Now, twenty years after my colleague’s ‘microfluidic prophesy’, we are riding the crest of the artificial intelligence and machine learning (AI/ML) revolution in the life sciences. Looking ahead just as she did that time ago, I forecast that single-cell (and sub-cellular) analysis tools will only grow in importance, especially those that are built upon highly integrated microfluidic platforms. Why? Because analytical chemists, microfluidic design engineers, and measurement scientists will drive the next stages of the AI/ML revolution. Data is now king (or queen). Consequently, precision tools with quantitative outputs that operate at scale are increasingly essential to the quality and size of required data sets. Mind you, not just data sets as training data sets (please look beyond that horizon!).

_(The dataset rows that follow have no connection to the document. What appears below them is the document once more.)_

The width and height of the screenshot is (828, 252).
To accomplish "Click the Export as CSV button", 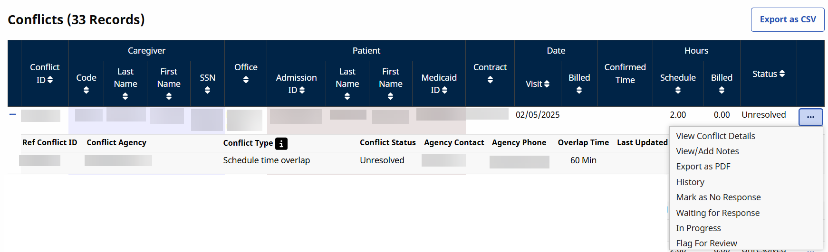I will (x=788, y=19).
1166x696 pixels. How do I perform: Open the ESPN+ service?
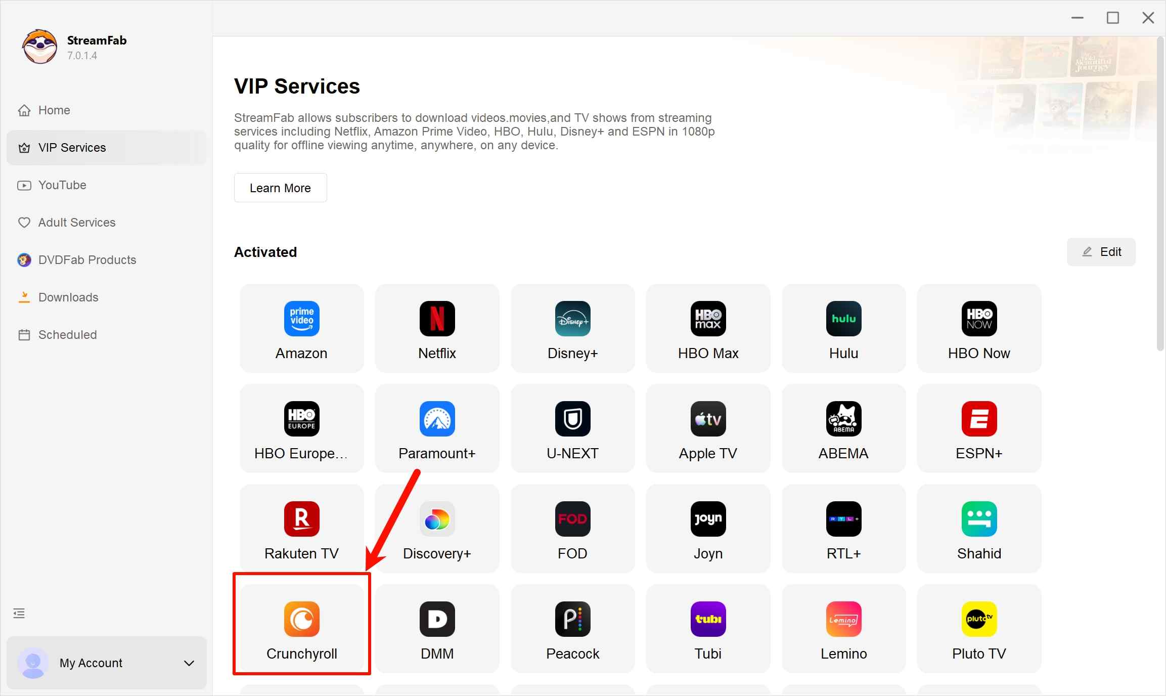pos(978,428)
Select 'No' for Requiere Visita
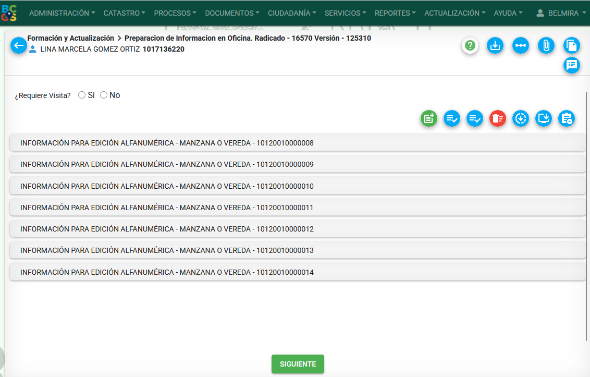The height and width of the screenshot is (377, 590). [104, 95]
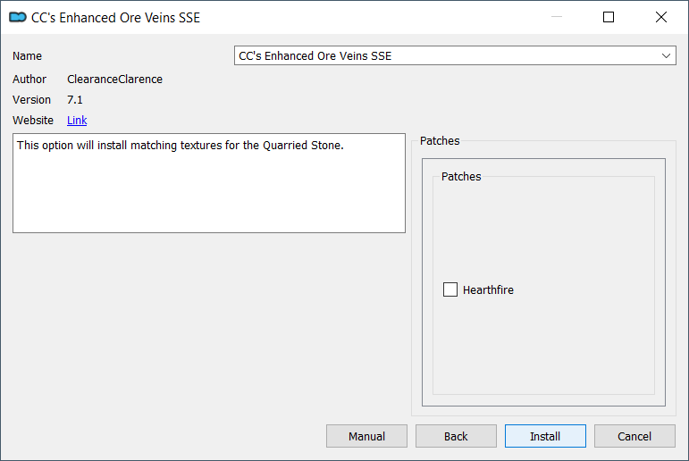The image size is (689, 461).
Task: Click the Install button
Action: [545, 436]
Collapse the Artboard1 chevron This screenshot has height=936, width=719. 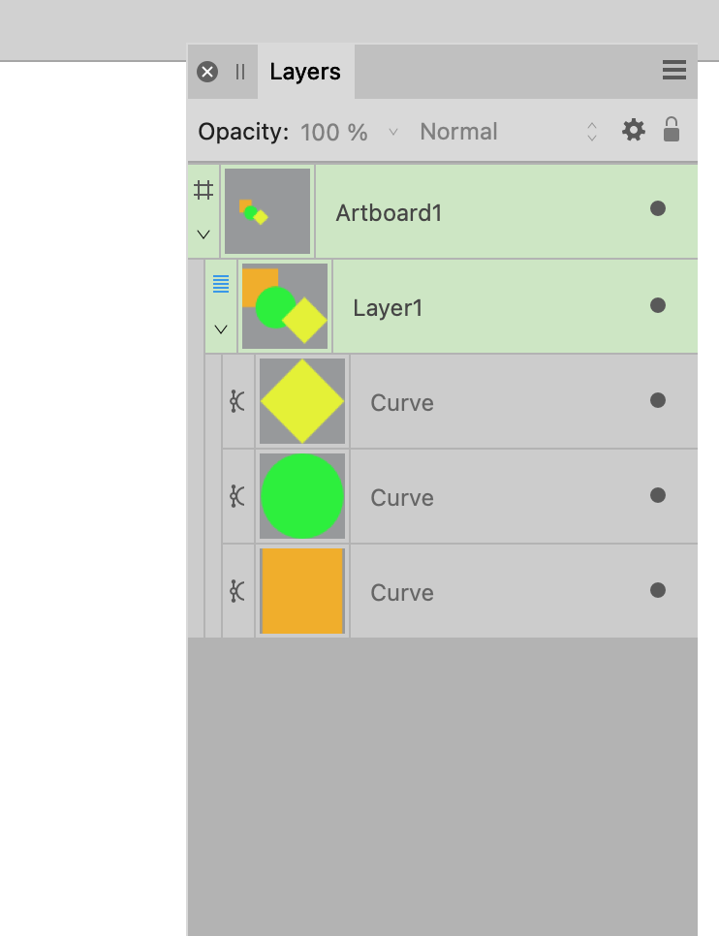[x=203, y=234]
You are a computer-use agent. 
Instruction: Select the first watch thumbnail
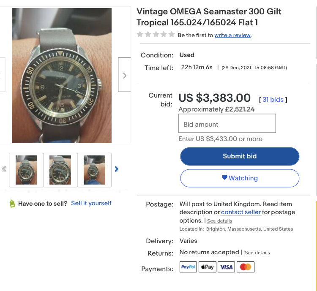point(26,170)
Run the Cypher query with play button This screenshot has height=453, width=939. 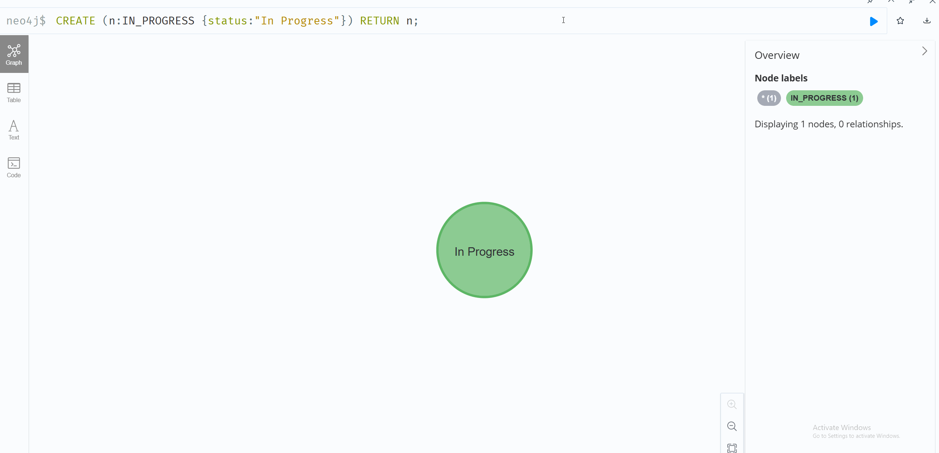[873, 21]
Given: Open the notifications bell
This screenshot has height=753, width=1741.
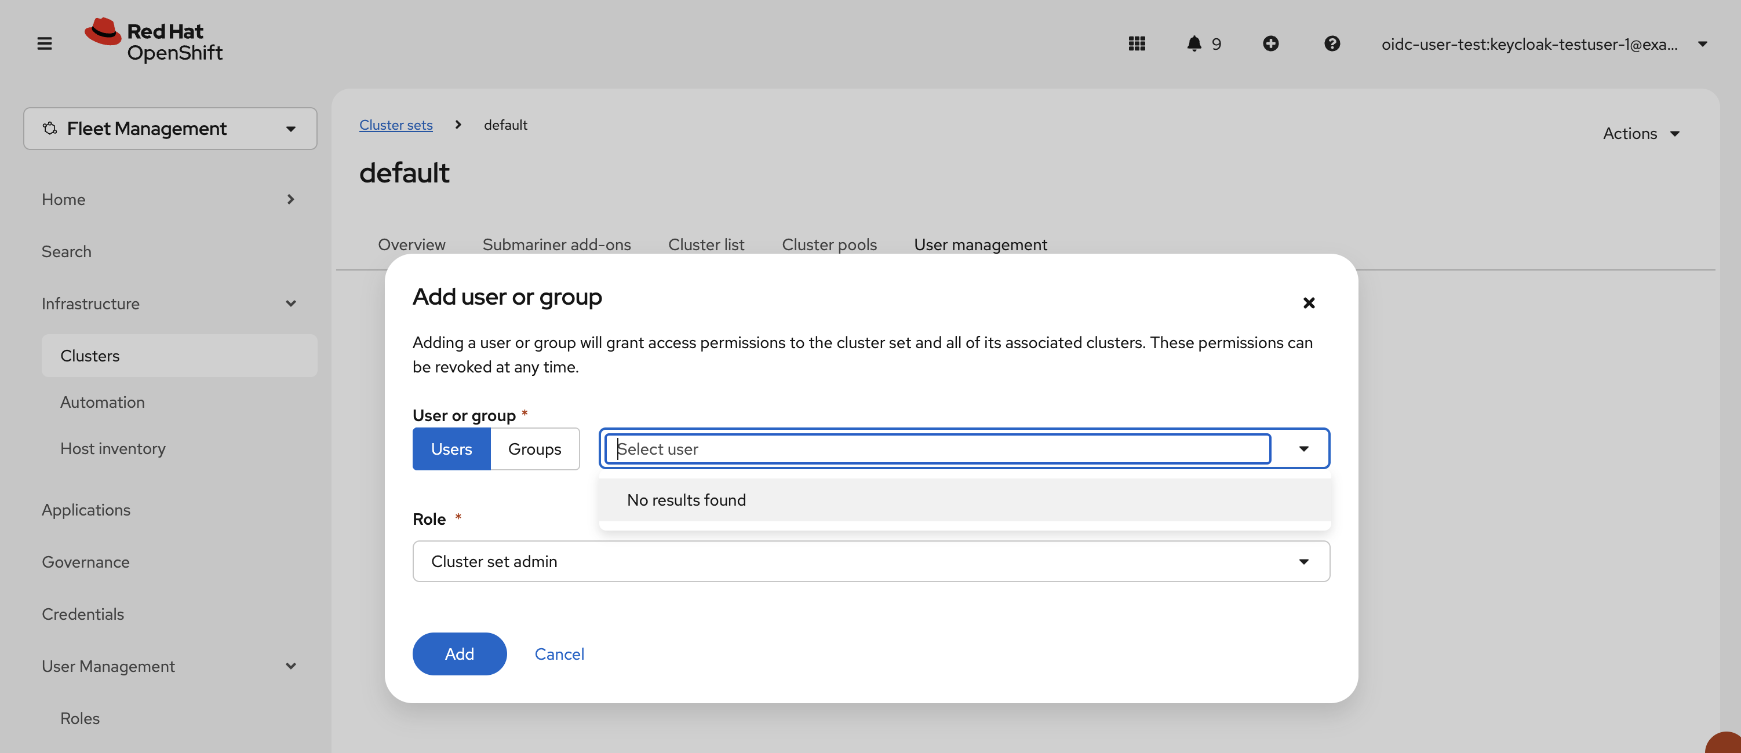Looking at the screenshot, I should [1194, 44].
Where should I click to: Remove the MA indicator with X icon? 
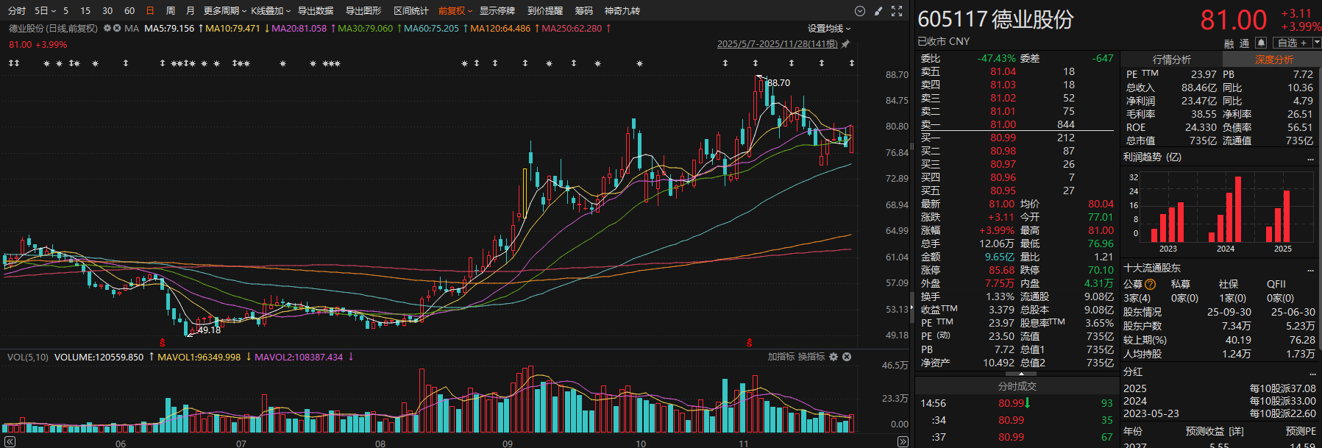pos(117,28)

Our role is bigger than just these front-end data sets: when the time comes that AI/ML foundation models are commodities – and that day will come in relatively short order – precision analytical tools operating at scale will be central on the back end, as well as the front end. These Lab on a Chip single-cell analysis tools will be indispensable to model validation and, ultimately, hypothesis testing and refinement. These tools will be essential to the future of biology and biomedicine.